• [PROBLEM REQUIREMENTS]:
Please reproduce the lines from the one containing "See Our Hours (527, 37)" through the end of the data below exactly as they stand, and omit all pictures.

• [MATERIAL SHOWN]:
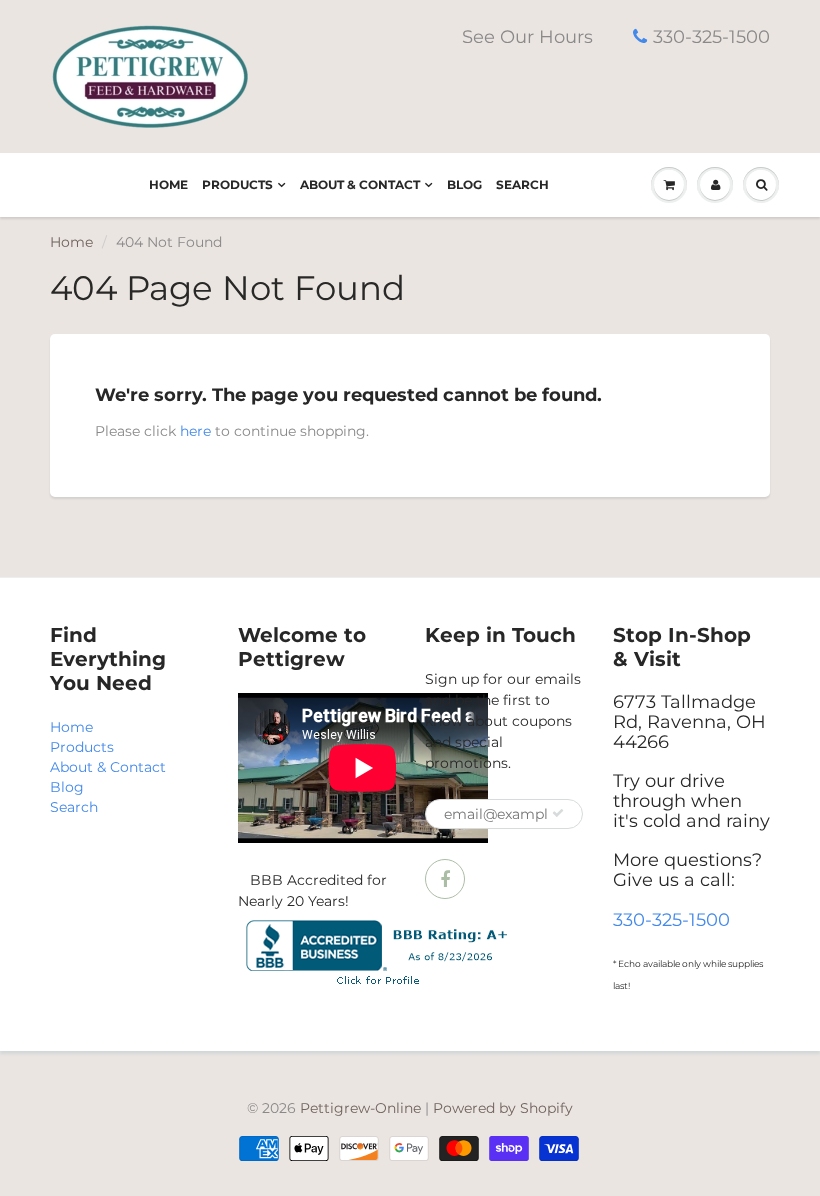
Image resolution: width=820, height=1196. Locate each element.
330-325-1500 (711, 37)
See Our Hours (527, 37)
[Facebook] (445, 879)
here (195, 431)
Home (168, 184)
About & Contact (360, 184)
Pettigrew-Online (360, 1108)
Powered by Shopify (503, 1108)
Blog (464, 184)
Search (522, 184)
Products (237, 184)
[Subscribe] (558, 813)
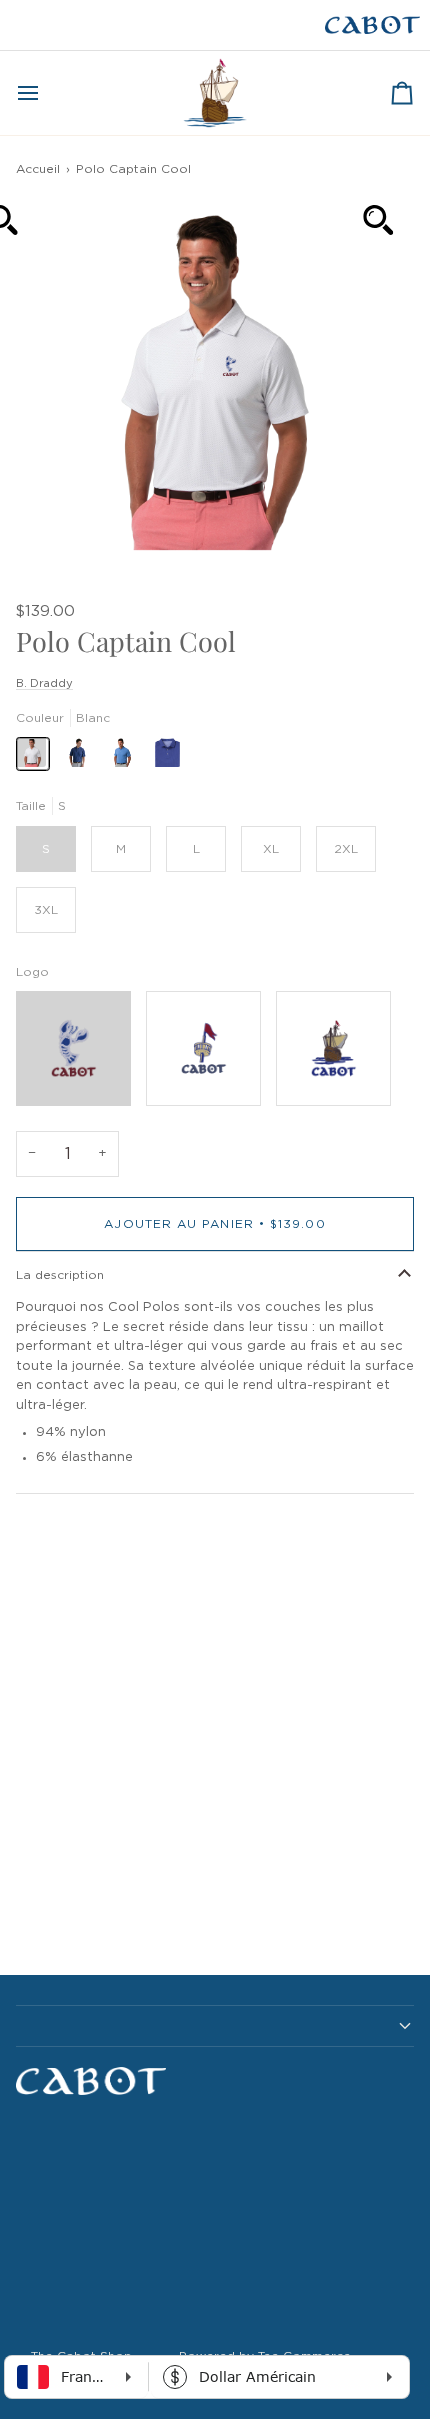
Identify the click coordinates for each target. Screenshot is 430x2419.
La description (60, 1275)
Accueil (38, 169)
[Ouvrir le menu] (46, 93)
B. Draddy (44, 683)
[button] (215, 2026)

• [REPLY]:
See Our Hours (527, 37)
[Facebook] (445, 879)
here (195, 431)
Home (168, 184)
About & Contact (360, 184)
Pettigrew-Online (360, 1108)
Powered by Shopify (503, 1108)
Blog (464, 184)
Search (522, 184)
Products (237, 184)
[Subscribe] (558, 813)
Identify the click coordinates for each target. Screenshot is 430x2419.
La description (60, 1275)
Accueil (38, 169)
[Ouvrir le menu] (46, 93)
B. Draddy (44, 683)
[button] (215, 2026)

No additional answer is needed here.